Given the entries below, copy each of them out exactly.

## Records shown
○ ○ ○ ○

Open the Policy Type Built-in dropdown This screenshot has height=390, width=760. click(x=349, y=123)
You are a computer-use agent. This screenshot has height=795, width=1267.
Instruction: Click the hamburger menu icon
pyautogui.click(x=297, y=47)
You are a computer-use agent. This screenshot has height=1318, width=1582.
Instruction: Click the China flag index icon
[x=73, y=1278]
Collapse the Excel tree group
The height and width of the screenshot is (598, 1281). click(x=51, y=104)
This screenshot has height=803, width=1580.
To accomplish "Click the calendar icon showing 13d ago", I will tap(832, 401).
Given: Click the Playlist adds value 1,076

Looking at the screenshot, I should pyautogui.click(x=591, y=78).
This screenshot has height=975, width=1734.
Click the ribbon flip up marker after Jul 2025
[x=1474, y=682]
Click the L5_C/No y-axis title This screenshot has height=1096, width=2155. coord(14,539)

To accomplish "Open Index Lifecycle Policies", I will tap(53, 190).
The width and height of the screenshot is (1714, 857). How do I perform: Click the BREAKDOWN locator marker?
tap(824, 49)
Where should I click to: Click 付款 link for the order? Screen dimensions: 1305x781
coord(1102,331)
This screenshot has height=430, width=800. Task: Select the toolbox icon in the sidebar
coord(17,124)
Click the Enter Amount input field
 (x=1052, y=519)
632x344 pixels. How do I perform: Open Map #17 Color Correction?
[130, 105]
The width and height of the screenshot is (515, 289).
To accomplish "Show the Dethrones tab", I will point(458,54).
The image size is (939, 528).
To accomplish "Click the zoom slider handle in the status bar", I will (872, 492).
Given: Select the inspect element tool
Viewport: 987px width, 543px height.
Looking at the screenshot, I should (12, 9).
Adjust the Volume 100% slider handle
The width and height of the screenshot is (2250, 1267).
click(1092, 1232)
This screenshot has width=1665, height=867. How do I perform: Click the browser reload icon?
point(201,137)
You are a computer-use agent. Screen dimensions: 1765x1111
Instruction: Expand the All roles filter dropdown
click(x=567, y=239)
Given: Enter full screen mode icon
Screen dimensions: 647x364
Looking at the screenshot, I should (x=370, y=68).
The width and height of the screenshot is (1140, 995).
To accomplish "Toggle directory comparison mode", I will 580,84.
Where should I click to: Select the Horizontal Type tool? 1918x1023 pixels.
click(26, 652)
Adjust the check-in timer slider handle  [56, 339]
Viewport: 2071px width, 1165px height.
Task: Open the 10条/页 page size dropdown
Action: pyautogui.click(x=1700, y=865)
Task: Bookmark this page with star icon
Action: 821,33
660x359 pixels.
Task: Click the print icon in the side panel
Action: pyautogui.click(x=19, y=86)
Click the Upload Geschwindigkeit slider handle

○ ○ ○ ○

## Solution for this task
Open the Policy Type Built-in dropdown This screenshot has height=390, width=760. click(x=349, y=123)
You are a computer-use agent. This screenshot has height=795, width=1267.
Instruction: Click the hamburger menu icon
pyautogui.click(x=297, y=47)
You are a computer-use agent. This screenshot has height=1318, width=1582.
Instruction: Click the China flag index icon
[x=73, y=1278]
Collapse the Excel tree group
The height and width of the screenshot is (598, 1281). click(x=51, y=104)
This screenshot has height=803, width=1580.
To accomplish "Click the calendar icon showing 13d ago", I will tap(832, 401).
Given: Click the Playlist adds value 1,076

Looking at the screenshot, I should pyautogui.click(x=591, y=78).
This screenshot has height=975, width=1734.
Click the ribbon flip up marker after Jul 2025
[x=1474, y=682]
Click the L5_C/No y-axis title This screenshot has height=1096, width=2155. coord(14,539)

To accomplish "Open Index Lifecycle Policies", I will tap(53, 190).
The width and height of the screenshot is (1714, 857). How do I perform: Click the BREAKDOWN locator marker?
tap(824, 49)
Where should I click to: Click 付款 link for the order? Screen dimensions: 1305x781
coord(1102,331)
This screenshot has height=430, width=800. Task: Select the toolbox icon in the sidebar
coord(17,124)
Click the Enter Amount input field
 (x=1052, y=519)
632x344 pixels. How do I perform: Open Map #17 Color Correction?
[130, 105]
The width and height of the screenshot is (515, 289).
To accomplish "Show the Dethrones tab", I will point(458,54).
The image size is (939, 528).
To accomplish "Click the zoom slider handle in the status bar", I will (872, 492).
Given: Select the inspect element tool
Viewport: 987px width, 543px height.
Looking at the screenshot, I should (12, 9).
Adjust the Volume 100% slider handle
The width and height of the screenshot is (2250, 1267).
click(1092, 1232)
This screenshot has width=1665, height=867. How do I perform: Click the browser reload icon?
point(201,137)
You are a computer-use agent. Screen dimensions: 1765x1111
Instruction: Expand the All roles filter dropdown
click(x=567, y=239)
Given: Enter full screen mode icon
Screen dimensions: 647x364
Looking at the screenshot, I should (x=370, y=68).
The width and height of the screenshot is (1140, 995).
To accomplish "Toggle directory comparison mode", I will 580,84.
Where should I click to: Select the Horizontal Type tool? 1918x1023 pixels.
click(26, 652)
Adjust the check-in timer slider handle  [56, 339]
Viewport: 2071px width, 1165px height.
Task: Open the 10条/页 page size dropdown
Action: pyautogui.click(x=1700, y=865)
Task: Bookmark this page with star icon
Action: 821,33
660x359 pixels.
Task: Click the print icon in the side panel
Action: pyautogui.click(x=19, y=86)
Click the Upload Geschwindigkeit slider handle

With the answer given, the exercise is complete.